The MAGIC trial, ACTS-GC study, and CLASSIC trial have provided high-level evidence of the benefit of adjuvant chemotherapy in GC [5, 6, 7]. However, there is no global agreement on chemotherapy regimens and durations for GC. Although 6 months of XELOX, SOX, FOLFOX treatment or eight 6-week cycles of S-1 are recommended for patients with advanced GC after D2 gastrectomy in China [8], many patients cannot complete the full course of treatment because of adverse events. In the ACTS-GC study, only 340 (65.8%) of the 517 patients receiving S-1 continued treatment for 12 months, including 158 (46.5%) dose reductions [15]. In the CLASSIC trial, only 346 patients (67%) competed eight cycles as planned. Meanwhile, 48% of patients required capecitabine dose reductions, and 47% required oxaliplatin dose reductions. Ninety percent of patients required dose modification because of adverse events, and the most common adverse events in the chemotherapy group were nausea, vomiting, neutropenia, decreased appetite, diarrhea, and peripheral neuropathy. Peripheral neuropathy, a cumulative dose-limiting toxicity associated with oxaliplatin, occurred in 56% of patients who received chemotherapy [7]. Neurotoxicity usually peaks within a few months after the last dose of oxaliplatin, making it difficult to personalize treatment with an empirical dose. Such toxic effects can last long after treatment and severely affect patients’ daily living activities such as writing, dressing and handling objects [16]. Given the cumulative nature of oxaliplatin-induced neurotoxicity, patients may benefit from a shorter duration of adjuvant treatment without sacrificing efficacy. In our study, for patients with stage II–III GC after D2 gastrectomy, the 5-year OS rates for groups A, B, C and D were 52.3, 73.7, 72.0, and 53.3%, respectively. The results suggest that shortening the duration of adjuvant chemotherapy with fluorouracil and oxaliplatin to 4–6 cycles administered every 3 weeks or 6–9 cycles administered every 2 weeks (group C) produced similar efficacy as 7–8 cycles administered every 3 weeks or 10–12 cycles administered every 2 weeks (group B). No treatment (group A) or early termination of postoperative treatment (group D) was related to worse OS. Subgroup analysis found no statistical difference between groups B and C concerning OS. Multivariate analysis revealed that the number of adjuvant chemotherapy cycles was an independent prognostic factor.
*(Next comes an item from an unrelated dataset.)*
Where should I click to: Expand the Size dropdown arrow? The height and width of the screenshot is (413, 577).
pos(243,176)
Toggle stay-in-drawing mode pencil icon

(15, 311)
The addition of eight cycles of oral capecitabine to the eight-cycle XELOX regimen did not significantly improve 3-year OS in patients with stage II–III gastric cancer [9]. Similarly, prolonged postoperative chemotherapy for less than 1 year, less than 2 years, or more than 2 years did not significantly improve survival [12]. However, more patients in the prolonged group experienced more adverse events [9, 12]. Three months of treatment with CAPOX has been introduced for patients with stage III colon cancer in the lower-risk group based on the IDEA collaboration, a large-scale, prospective, pooled analysis of phase 3 trials. As expected, a shorter duration of treatment significantly reduced the incidence and severity of adverse events without sacrificing efficacy [14]. Furthermore, 6 months of treatment with S-1 proved more effective than gemcitabine in treating resected pancreatic cancer based on the JASPAC 01 study, an open-label, multicenter, randomized phase 3 trial [17]. Qu et al. [13] conducted a retrospective analysis of 237 patients with stage IB–IIIC GC who received four, six, or eight cycles of FU plus oxaliplatin, FU plus non-oxaliplatin combinations, or FU monotherapy after D1 or D2 radical gastrectomy. The 5-year OS rates for eight, six, and four cycles were 65.8, 74.0, and 41.2%, respectively, which illustrates that six cycles of FU-based adjuvant chemotherapy are adequate. We retrospectively analyzed 428 patients with stage II–III GC after D2 gastrectomy, and the 5-year OS rates for groups B and C were 73.7 and 72.0%, respectively, which were higher than those of patients who completed eight cycles and comparable to those of patients who completed six cycles in the study by Qu et al.. Our results were also comparable with those of the ACTS-GC study, in which all patients with confirmed stage II–III gastric cancer underwent D2 gastrectomy, and the 5-year OS rate was 71.7% in the S-1 group [6]. To reduce toxicity while maintaining efficacy, patients should avoid the two additional cycles of FU plus oxaliplatin without worrying about adverse outcomes. Regarding S-1 monotherapy, JCOG1104 [OPAS-1], an open-label, phase 3, non-inferiority, randomized trial, found that four courses of S-1 (treatment lasted for 6 months) was inferior to eight courses of S-1 (treatment lasted for 1 year) concerning relapse-free survival (RFS) among patients with confirmed stage II GC [11]. Hence, eight courses of S-1 remain the standard treatment for stage II GC.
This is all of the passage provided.